Companion planting and cover crops


This book is one of my favorite gardening tools. Companion planting or biodynamic farming and gardening are methods of gardening that seek to
emulate the processes that occur in natural plant communities in order to maximize health and yield of our gardens while avoiding all unnatural chemical input and continually improving the quality of the soil.

The practices include planting herbs and flowers within and around vegetable gardens to attract beneficial insects that might prey on the destructive insects. Planting strong smelling herbs amid vegetable plants might serve to repel or confuse insects that rely on smell to find a plant. Knowing that nitrogen fixing plants like beans and peas help to improve the soil might inform a decision to plant heavy feeders next to or after these legumes.

In this Dutch House kitchen garden, I am experimenting with using fava beans and common buckwheat as winter cover crops. The seeds were planted January 10, 2012. I wanted to plant cover crops in the fall but did not because the gardens were so productive. I read that fava beans can germinate in soil temperatures as low as 35 degrees F but suspect that the buckwheat might wait until spring to germinate. Here is a page from Cornell University discussing the types and benefits of cover crops.

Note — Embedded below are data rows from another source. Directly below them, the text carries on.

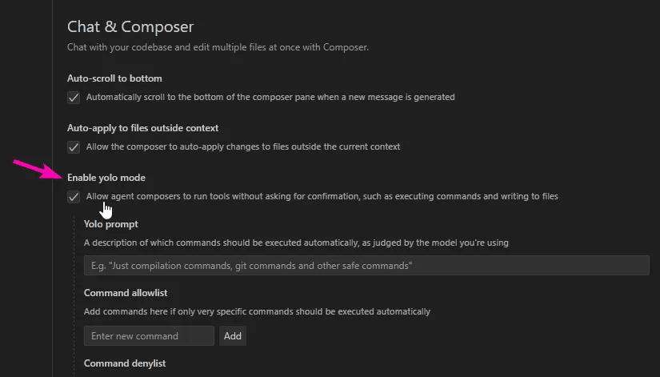Click the 'Allow the composer to auto-apply' description
Screen dimensions: 660x377
pyautogui.click(x=243, y=147)
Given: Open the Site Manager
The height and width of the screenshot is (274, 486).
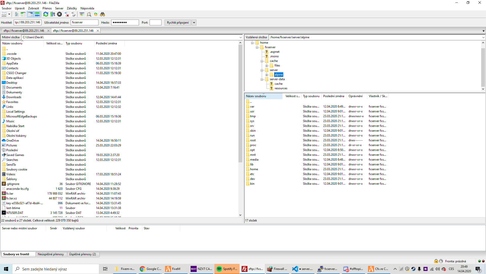Looking at the screenshot, I should pyautogui.click(x=4, y=14).
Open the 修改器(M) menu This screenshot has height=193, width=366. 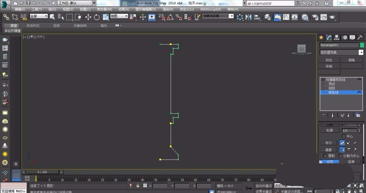click(x=104, y=9)
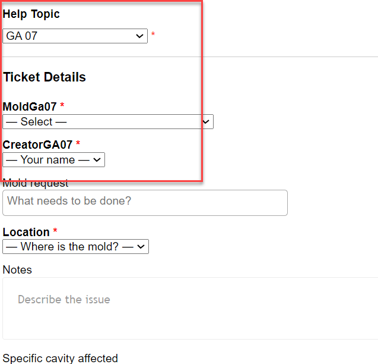Focus the 'Describe the issue' notes box
This screenshot has height=364, width=378.
190,308
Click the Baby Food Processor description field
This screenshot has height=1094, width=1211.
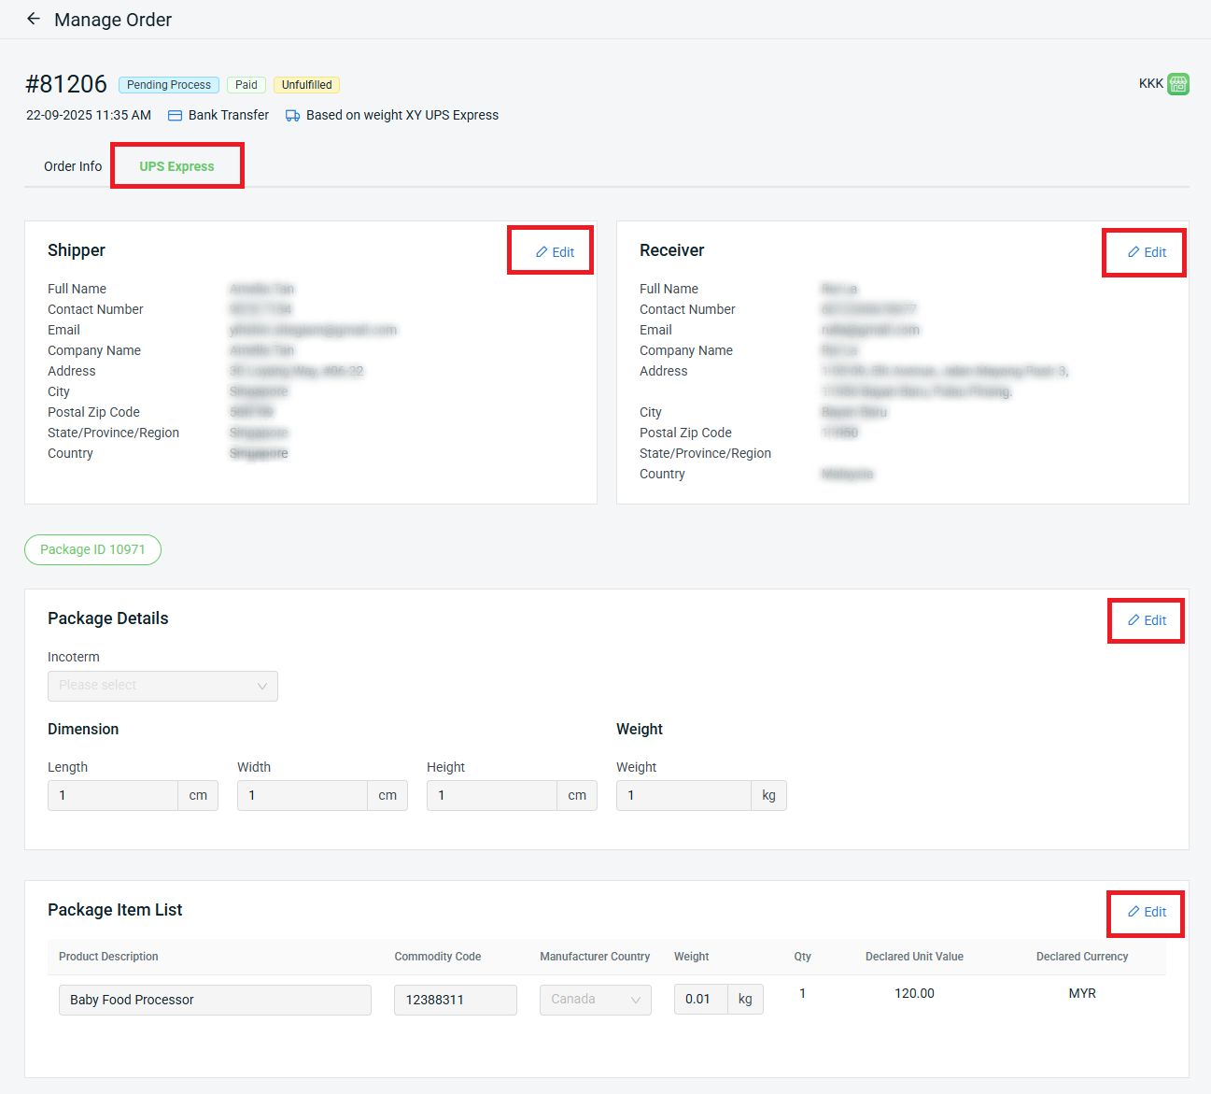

Lists of plants that benefit each other and plant combinations to avoid have been compiled based upon observations. They are worth exploring and experimenting with in our efforts to grow beautiful healthy food in alliance with the natural processes that sustain us and our planet.

I noticed in this garden this past autumn that the brussels sprouts plants that were growing amidst the borage suffered no damage from the cabbage moth worms. I will be sure to scatter more borage seeds this year among the plants susceptible to that garden pest.